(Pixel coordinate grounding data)
★ ★ ★

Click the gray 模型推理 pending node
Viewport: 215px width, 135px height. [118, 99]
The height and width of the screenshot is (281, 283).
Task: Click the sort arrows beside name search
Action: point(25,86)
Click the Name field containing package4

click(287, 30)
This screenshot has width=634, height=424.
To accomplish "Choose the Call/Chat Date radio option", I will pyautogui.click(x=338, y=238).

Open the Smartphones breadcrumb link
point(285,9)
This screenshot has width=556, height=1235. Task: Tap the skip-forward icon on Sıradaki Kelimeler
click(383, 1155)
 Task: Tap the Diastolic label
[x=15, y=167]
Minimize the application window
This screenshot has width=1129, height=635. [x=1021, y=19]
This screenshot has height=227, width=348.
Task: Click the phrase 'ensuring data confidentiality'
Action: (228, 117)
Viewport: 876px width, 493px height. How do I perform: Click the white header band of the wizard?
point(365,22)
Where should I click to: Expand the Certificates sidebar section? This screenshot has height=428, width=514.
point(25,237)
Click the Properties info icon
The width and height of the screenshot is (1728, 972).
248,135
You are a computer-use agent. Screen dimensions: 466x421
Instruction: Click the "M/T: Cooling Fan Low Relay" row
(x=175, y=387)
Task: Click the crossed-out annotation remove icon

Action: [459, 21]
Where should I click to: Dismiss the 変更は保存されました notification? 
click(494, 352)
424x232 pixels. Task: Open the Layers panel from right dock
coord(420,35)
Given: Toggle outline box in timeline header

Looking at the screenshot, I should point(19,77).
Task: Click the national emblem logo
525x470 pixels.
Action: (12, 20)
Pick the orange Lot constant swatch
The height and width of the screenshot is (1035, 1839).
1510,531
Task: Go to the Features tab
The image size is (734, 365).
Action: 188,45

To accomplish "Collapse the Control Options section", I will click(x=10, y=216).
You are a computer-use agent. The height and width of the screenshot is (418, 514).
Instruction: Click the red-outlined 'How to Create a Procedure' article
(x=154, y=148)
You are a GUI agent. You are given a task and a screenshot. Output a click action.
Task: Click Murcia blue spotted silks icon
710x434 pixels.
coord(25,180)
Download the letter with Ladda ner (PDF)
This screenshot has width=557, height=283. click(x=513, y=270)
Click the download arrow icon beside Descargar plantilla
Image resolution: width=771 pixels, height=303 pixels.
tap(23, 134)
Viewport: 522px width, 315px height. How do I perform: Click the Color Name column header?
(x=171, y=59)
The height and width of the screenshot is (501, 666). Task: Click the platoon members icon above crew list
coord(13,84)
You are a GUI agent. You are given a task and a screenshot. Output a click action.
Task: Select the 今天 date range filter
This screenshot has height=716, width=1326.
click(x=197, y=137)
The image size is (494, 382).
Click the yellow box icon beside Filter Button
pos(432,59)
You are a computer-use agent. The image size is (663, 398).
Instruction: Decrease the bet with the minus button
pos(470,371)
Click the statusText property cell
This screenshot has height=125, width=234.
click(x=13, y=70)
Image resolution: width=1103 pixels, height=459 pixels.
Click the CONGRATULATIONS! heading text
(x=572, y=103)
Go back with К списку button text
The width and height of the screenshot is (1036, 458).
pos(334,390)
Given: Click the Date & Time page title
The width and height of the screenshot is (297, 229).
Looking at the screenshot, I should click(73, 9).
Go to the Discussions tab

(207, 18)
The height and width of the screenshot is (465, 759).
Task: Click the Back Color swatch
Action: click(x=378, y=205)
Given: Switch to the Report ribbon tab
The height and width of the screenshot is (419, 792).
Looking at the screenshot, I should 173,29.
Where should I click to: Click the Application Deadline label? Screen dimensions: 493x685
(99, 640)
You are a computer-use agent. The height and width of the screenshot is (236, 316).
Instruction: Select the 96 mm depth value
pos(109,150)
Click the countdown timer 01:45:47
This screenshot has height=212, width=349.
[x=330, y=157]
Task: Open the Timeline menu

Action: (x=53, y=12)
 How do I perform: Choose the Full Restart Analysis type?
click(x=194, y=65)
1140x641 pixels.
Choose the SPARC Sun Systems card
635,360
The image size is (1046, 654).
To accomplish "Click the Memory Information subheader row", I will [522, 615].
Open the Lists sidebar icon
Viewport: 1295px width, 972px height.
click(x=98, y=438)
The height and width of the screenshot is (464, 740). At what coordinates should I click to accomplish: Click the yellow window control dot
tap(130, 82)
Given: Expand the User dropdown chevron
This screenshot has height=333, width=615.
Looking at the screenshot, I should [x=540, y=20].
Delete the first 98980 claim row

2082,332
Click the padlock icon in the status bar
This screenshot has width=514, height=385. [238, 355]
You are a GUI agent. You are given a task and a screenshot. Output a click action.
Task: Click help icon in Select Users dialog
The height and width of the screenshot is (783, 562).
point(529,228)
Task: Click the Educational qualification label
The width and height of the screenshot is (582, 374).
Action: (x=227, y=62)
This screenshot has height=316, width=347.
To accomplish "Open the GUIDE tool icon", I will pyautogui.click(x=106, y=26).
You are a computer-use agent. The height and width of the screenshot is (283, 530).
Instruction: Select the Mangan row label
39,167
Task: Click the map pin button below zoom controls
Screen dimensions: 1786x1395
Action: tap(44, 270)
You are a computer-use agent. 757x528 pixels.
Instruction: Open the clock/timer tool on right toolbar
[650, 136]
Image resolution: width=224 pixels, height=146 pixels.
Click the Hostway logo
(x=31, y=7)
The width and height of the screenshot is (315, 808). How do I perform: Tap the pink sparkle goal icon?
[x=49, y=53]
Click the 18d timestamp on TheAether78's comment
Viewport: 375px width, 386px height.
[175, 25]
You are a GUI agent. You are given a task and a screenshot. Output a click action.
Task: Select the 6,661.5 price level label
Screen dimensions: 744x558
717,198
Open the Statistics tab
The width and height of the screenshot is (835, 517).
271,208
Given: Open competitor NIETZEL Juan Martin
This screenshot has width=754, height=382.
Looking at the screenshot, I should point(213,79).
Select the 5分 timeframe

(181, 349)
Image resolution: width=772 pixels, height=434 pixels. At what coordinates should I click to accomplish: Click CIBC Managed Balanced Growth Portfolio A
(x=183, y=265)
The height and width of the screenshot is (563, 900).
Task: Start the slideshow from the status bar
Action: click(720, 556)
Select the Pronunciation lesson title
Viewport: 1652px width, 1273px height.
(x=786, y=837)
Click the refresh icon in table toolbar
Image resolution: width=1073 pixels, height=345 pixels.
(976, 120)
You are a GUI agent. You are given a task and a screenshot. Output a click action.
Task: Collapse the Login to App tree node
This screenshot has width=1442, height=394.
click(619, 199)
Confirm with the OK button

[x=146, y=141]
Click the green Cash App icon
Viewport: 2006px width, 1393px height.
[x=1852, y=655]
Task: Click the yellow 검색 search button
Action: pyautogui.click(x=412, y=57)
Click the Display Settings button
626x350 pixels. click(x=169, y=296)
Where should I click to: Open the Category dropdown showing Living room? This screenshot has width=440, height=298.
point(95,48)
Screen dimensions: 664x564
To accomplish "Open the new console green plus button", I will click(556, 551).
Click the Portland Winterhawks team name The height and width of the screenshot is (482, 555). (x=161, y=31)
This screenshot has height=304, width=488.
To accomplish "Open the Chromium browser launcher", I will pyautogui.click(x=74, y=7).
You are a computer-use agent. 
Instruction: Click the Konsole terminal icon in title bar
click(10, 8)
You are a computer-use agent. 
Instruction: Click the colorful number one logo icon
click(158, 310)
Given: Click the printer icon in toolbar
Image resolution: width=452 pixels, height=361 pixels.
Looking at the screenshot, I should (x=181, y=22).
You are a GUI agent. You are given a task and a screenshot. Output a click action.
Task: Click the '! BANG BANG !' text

★ ★ ★

= Exercise prompt =
Return, with no change at all, every line in the entries above from the line containing "The height and width of the screenshot is (501, 666)." through the line containing "is (236, 316).".

= Solution =
The height and width of the screenshot is (501, 666). Task: Click the platoon members icon above crew list
coord(13,84)
You are a GUI agent. You are given a task and a screenshot. Output a click action.
Task: Select the 今天 date range filter
This screenshot has height=716, width=1326.
click(x=197, y=137)
The image size is (494, 382).
Click the yellow box icon beside Filter Button
pos(432,59)
You are a computer-use agent. The image size is (663, 398).
Instruction: Decrease the bet with the minus button
pos(470,371)
Click the statusText property cell
This screenshot has height=125, width=234.
click(x=13, y=70)
Image resolution: width=1103 pixels, height=459 pixels.
Click the CONGRATULATIONS! heading text
(x=572, y=103)
Go back with К списку button text
The width and height of the screenshot is (1036, 458).
pos(334,390)
Given: Click the Date & Time page title
The width and height of the screenshot is (297, 229).
Looking at the screenshot, I should click(73, 9).
Go to the Discussions tab

(207, 18)
The height and width of the screenshot is (465, 759).
Task: Click the Back Color swatch
Action: click(x=378, y=205)
Given: Switch to the Report ribbon tab
The height and width of the screenshot is (419, 792).
Looking at the screenshot, I should 173,29.
Where should I click to: Click the Application Deadline label? Screen dimensions: 493x685
(99, 640)
You are a computer-use agent. The height and width of the screenshot is (236, 316).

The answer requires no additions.